-------- Extracted data

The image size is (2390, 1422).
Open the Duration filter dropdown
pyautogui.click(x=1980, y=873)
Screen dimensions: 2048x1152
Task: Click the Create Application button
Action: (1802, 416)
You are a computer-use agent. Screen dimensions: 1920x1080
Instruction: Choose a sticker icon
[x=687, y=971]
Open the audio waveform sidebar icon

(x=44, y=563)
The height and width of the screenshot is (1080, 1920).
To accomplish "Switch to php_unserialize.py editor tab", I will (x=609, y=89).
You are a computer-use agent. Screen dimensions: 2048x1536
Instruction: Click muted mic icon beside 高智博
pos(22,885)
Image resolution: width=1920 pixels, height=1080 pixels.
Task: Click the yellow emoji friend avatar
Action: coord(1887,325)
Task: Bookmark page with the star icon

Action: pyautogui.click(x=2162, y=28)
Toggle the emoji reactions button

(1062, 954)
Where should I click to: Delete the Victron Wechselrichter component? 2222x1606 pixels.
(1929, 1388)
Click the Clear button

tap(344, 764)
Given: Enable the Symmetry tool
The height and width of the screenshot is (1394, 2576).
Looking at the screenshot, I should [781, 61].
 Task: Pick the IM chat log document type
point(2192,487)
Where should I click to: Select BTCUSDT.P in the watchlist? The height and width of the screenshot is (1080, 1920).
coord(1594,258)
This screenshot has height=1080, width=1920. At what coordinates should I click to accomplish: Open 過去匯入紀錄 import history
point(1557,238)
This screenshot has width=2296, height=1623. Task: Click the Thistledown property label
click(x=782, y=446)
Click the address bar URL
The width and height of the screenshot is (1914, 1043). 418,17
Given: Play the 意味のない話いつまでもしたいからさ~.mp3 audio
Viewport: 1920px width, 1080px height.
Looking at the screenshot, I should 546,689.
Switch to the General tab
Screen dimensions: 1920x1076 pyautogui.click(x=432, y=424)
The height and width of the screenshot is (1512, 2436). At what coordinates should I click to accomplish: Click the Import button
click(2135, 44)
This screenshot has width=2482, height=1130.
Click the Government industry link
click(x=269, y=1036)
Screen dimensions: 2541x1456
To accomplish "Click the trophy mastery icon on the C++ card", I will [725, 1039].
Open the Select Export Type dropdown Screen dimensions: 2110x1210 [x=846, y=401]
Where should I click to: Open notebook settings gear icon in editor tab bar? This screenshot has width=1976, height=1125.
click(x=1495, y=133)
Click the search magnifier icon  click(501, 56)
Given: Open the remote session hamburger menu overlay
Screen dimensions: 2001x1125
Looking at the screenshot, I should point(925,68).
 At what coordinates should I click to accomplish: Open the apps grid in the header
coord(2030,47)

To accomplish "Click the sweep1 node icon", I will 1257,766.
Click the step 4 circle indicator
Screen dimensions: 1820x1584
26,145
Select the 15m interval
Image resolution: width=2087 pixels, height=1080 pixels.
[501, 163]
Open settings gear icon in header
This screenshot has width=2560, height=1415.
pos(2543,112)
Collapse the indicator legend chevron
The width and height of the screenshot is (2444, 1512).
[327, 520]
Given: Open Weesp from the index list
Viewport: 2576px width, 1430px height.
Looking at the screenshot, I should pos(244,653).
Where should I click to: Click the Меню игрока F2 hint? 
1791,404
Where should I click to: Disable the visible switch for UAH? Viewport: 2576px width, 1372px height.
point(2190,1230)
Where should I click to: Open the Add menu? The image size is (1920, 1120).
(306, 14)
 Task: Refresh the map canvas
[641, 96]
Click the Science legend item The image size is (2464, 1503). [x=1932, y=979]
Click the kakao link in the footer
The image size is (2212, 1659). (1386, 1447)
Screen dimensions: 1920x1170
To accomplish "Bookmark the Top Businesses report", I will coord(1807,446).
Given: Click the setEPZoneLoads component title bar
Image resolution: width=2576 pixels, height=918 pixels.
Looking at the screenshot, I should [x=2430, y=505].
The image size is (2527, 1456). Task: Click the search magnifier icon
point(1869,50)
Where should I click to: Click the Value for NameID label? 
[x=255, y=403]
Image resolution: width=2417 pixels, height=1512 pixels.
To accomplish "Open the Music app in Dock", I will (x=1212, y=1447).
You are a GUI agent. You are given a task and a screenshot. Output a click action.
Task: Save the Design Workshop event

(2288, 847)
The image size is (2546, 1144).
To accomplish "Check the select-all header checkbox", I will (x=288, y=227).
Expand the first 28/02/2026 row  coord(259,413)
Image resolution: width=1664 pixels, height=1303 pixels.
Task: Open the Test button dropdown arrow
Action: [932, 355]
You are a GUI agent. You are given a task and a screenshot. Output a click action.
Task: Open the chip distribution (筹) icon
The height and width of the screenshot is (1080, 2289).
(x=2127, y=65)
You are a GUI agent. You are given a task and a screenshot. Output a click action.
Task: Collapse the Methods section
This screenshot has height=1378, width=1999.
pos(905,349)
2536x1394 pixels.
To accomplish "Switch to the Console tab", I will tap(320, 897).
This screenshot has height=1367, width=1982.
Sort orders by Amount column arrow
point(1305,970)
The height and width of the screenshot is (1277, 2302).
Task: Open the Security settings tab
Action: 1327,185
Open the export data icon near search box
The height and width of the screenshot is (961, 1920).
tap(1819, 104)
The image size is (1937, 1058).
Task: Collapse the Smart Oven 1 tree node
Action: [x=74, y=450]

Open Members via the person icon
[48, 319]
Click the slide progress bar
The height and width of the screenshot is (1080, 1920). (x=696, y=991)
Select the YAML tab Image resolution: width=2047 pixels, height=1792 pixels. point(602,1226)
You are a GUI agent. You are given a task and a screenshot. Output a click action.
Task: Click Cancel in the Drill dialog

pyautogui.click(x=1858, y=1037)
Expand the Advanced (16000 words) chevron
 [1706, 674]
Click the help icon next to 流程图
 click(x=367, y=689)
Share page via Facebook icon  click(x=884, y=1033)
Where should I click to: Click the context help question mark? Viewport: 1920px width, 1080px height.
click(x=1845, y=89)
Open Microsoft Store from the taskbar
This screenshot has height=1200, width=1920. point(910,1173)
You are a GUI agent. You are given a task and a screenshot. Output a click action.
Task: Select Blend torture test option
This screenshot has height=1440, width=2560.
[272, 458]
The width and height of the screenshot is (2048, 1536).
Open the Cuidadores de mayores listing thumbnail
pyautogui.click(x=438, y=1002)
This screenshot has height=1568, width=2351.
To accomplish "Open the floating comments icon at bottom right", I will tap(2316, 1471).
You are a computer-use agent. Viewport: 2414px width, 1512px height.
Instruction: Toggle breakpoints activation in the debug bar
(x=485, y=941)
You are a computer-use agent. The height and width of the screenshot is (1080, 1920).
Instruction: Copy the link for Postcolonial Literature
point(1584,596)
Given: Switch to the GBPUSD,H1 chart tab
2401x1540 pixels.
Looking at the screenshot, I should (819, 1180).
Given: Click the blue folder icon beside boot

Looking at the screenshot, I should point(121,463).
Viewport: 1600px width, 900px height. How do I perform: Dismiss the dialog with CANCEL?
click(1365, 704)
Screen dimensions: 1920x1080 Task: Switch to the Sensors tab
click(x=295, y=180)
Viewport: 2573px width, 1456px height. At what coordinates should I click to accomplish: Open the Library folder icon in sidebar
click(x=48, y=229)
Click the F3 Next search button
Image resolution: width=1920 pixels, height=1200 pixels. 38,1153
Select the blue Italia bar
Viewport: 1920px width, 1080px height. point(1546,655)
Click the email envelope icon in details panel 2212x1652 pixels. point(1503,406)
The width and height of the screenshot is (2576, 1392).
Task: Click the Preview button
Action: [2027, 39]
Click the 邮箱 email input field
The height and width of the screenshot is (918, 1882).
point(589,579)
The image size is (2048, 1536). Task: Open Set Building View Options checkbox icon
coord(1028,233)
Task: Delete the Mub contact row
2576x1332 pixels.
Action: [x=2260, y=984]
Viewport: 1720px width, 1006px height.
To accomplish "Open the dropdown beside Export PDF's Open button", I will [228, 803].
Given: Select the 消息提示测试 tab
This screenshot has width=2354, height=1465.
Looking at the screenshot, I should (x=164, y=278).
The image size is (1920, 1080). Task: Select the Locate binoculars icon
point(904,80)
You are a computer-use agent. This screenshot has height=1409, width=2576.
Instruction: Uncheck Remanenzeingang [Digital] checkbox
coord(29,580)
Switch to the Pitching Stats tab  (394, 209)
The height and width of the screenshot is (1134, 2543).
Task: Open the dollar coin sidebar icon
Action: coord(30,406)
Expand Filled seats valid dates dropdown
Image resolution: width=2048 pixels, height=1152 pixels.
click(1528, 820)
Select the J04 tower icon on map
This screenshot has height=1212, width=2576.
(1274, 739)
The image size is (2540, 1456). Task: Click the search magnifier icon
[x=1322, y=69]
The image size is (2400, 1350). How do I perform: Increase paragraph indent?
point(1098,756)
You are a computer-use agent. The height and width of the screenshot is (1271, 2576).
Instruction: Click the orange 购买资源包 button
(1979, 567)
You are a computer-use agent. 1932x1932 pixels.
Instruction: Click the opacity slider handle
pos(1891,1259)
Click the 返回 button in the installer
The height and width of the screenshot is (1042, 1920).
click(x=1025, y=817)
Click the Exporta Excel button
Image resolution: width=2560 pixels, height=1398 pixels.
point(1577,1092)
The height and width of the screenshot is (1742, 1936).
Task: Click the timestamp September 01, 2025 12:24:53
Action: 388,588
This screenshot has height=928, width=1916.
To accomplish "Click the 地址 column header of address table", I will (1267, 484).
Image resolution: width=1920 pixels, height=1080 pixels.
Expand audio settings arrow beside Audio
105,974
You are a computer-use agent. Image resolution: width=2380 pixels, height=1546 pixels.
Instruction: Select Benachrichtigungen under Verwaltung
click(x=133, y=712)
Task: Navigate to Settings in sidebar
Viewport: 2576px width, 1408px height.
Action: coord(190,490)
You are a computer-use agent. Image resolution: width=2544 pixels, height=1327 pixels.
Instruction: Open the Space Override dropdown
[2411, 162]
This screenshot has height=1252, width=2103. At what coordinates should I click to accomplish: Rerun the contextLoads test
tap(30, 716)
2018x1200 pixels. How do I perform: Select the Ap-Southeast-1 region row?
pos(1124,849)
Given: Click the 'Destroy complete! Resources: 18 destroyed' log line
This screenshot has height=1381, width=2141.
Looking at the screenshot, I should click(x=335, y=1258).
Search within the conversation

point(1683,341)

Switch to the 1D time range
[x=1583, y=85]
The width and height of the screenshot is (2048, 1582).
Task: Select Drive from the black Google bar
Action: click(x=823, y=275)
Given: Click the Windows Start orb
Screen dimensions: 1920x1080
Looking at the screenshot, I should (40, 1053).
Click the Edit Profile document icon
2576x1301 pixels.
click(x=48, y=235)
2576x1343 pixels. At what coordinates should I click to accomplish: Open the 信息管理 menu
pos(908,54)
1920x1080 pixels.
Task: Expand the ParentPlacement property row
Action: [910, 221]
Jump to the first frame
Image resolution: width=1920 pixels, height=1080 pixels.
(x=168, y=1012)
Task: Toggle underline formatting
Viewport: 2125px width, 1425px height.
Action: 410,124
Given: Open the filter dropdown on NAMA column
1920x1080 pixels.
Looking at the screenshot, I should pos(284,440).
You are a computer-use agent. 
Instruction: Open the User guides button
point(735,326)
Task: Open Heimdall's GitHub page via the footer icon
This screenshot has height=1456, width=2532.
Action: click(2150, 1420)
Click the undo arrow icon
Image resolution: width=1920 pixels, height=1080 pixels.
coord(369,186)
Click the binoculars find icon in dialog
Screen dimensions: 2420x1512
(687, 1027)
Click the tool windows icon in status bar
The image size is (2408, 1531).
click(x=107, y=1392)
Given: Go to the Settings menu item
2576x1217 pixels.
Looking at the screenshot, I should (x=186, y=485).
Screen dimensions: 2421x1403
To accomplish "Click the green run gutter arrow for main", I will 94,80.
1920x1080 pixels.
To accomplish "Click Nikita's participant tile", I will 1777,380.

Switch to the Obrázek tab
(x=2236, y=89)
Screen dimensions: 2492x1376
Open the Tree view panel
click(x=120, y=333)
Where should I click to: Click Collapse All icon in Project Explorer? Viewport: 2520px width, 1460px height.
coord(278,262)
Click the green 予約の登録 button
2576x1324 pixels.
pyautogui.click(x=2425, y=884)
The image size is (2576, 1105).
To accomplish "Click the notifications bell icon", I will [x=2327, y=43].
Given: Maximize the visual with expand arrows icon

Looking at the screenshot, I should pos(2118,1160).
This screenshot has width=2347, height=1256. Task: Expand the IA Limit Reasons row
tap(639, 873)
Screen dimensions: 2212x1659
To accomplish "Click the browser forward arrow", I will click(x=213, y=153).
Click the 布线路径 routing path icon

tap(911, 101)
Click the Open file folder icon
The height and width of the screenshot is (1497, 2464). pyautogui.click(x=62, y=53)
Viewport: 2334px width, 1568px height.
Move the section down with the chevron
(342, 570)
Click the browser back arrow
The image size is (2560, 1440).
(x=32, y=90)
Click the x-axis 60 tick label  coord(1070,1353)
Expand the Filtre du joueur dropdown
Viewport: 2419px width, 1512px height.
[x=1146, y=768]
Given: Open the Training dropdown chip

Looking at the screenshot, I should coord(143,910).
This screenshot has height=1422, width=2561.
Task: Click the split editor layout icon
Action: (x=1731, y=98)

----------------

__Your task__:
A single number is the whole answer here: the number of lines in the data that include "item".

__Result for this task__:
2